--- Start ---
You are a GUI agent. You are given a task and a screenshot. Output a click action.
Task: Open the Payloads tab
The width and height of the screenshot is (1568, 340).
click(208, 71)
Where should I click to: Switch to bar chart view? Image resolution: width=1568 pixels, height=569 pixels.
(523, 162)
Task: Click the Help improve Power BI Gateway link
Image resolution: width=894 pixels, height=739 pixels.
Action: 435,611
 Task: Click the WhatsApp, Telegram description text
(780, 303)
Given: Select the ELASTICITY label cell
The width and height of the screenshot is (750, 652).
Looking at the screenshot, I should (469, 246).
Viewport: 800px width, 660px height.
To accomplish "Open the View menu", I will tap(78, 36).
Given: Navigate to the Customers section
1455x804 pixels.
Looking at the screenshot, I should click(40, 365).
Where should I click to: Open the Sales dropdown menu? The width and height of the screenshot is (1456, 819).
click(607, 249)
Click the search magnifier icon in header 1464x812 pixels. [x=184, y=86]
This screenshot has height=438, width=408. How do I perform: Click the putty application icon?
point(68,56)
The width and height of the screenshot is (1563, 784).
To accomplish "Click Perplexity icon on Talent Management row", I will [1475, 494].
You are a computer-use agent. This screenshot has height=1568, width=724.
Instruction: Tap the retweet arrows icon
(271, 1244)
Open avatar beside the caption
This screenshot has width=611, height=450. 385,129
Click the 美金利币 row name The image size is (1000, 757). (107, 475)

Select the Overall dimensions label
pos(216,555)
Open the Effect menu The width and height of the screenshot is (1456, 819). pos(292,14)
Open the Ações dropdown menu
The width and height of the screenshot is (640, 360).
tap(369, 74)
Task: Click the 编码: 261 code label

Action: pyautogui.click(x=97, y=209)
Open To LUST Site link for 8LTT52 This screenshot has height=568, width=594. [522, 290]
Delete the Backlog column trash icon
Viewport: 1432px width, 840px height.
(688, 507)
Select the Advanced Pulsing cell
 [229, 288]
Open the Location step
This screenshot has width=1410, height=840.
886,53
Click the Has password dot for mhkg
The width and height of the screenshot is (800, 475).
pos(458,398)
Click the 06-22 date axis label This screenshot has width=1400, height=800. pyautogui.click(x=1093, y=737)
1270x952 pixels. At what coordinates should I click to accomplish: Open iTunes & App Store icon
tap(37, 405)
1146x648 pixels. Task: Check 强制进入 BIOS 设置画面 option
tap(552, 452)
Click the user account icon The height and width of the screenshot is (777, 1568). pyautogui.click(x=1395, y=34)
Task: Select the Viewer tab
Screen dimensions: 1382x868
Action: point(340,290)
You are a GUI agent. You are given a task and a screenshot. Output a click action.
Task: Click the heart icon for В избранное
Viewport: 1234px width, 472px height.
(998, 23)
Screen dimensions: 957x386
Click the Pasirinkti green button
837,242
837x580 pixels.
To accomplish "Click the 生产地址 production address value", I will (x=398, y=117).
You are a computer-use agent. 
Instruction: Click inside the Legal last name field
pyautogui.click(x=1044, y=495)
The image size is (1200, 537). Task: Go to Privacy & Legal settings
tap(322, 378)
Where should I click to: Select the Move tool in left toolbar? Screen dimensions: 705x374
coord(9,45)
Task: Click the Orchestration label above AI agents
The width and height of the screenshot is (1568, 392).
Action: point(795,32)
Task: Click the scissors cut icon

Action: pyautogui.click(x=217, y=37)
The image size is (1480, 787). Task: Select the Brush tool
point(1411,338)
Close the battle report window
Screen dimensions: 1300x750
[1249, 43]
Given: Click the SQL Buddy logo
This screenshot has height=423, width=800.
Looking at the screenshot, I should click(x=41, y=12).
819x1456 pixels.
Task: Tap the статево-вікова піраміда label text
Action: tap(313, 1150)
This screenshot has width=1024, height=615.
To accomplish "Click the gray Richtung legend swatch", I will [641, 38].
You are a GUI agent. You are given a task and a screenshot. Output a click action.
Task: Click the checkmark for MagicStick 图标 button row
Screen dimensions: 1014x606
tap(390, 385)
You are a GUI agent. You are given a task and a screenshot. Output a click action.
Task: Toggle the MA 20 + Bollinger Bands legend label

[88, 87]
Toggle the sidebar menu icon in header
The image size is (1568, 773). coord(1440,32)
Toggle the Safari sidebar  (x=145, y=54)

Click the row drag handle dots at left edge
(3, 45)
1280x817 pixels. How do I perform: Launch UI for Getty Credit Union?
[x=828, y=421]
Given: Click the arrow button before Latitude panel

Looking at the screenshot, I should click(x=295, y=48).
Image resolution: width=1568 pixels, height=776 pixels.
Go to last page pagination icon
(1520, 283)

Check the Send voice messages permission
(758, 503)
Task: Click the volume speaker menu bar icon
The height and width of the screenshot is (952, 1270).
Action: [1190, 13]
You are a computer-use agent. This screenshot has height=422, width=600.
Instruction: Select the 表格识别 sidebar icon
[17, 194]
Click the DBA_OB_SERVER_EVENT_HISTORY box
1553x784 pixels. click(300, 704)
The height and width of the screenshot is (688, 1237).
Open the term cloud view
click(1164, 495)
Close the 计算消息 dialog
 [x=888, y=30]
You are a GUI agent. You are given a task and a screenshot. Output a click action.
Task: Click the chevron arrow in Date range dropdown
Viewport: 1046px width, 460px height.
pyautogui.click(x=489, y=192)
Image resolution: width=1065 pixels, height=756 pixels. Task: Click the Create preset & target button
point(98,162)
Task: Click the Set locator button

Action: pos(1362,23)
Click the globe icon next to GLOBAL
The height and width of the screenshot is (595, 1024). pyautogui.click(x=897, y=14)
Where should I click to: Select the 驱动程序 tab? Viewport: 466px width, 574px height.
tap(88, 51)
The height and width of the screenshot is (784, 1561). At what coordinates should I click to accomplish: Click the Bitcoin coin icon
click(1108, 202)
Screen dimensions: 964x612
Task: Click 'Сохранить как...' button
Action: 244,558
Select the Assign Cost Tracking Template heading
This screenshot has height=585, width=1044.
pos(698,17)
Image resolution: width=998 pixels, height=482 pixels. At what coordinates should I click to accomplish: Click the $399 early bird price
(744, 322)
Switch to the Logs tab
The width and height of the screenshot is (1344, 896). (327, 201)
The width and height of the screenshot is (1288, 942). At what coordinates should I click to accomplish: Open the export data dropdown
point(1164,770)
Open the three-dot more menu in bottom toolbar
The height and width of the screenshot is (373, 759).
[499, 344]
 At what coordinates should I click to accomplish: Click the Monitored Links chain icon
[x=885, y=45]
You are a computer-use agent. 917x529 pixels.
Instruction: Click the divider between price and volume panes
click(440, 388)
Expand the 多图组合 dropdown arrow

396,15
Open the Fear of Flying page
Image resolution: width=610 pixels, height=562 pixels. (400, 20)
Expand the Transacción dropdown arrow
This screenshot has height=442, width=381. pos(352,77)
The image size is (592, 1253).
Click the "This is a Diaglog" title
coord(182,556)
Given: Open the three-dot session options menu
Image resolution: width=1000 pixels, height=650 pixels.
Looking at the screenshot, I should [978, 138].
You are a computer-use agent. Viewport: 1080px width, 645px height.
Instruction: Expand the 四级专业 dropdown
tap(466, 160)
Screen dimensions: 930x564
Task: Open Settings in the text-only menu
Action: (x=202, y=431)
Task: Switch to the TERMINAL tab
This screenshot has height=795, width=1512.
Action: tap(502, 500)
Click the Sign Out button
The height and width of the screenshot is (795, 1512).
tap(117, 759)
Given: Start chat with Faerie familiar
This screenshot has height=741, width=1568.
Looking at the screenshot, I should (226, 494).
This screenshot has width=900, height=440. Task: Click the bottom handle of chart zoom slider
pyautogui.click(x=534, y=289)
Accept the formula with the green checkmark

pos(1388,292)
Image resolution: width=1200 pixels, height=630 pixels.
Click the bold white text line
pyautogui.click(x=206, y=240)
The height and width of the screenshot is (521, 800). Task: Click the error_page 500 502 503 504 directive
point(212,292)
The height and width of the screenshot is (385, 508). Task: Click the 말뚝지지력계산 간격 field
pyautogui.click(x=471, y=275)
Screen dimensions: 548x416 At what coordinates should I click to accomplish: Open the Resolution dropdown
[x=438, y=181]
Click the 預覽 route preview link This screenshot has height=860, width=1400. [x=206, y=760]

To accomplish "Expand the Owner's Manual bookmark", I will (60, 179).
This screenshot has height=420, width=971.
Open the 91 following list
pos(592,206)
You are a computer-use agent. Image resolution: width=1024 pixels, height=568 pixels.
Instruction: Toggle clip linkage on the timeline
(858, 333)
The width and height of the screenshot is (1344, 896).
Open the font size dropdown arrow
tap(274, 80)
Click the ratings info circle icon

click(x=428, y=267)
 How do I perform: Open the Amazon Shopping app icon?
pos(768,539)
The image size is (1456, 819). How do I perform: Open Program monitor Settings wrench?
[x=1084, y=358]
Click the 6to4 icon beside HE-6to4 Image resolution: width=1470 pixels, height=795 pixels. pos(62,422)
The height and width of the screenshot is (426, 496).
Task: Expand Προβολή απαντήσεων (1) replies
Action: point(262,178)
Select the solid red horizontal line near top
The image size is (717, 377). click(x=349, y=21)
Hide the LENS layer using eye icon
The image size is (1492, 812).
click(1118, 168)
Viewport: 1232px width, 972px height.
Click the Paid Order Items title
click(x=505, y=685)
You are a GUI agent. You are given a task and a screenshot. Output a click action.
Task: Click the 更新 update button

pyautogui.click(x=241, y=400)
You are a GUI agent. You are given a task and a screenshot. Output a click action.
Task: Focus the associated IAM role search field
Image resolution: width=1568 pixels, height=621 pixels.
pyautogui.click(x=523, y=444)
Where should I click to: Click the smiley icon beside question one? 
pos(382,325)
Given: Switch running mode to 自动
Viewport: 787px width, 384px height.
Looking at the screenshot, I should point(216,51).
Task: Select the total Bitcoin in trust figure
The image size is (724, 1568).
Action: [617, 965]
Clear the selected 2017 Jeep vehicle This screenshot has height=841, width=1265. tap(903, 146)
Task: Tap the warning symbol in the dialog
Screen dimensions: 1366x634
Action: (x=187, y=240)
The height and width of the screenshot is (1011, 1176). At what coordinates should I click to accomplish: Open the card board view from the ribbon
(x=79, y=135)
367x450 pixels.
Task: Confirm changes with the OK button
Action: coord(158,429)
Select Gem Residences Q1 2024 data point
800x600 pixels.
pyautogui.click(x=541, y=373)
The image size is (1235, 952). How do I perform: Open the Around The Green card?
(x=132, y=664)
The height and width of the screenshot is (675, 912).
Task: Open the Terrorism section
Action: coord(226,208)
--- End ---
■ What to produce
Copy the stretch of the listing from the line containing "Click the search" through the line containing "Click the 06-22", swapping "magnifier" for "magnifying glass" and leaving everything else unchanged.

■ Full response
Click the search magnifying glass icon in header 1464x812 pixels. [x=184, y=86]
This screenshot has height=438, width=408. How do I perform: Click the putty application icon?
point(68,56)
The width and height of the screenshot is (1563, 784).
To accomplish "Click Perplexity icon on Talent Management row", I will [1475, 494].
You are a computer-use agent. This screenshot has height=1568, width=724.
Instruction: Tap the retweet arrows icon
(271, 1244)
Open avatar beside the caption
This screenshot has width=611, height=450. 385,129
Click the 美金利币 row name The image size is (1000, 757). (107, 475)

Select the Overall dimensions label
pos(216,555)
Open the Effect menu The width and height of the screenshot is (1456, 819). pos(292,14)
Open the Ações dropdown menu
The width and height of the screenshot is (640, 360).
tap(369, 74)
Task: Click the 编码: 261 code label

Action: pyautogui.click(x=97, y=209)
Open To LUST Site link for 8LTT52 This screenshot has height=568, width=594. [522, 290]
Delete the Backlog column trash icon
Viewport: 1432px width, 840px height.
(688, 507)
Select the Advanced Pulsing cell
 [229, 288]
Open the Location step
This screenshot has width=1410, height=840.
886,53
Click the Has password dot for mhkg
The width and height of the screenshot is (800, 475).
pos(458,398)
Click the 06-22 date axis label This screenshot has width=1400, height=800. pyautogui.click(x=1093, y=737)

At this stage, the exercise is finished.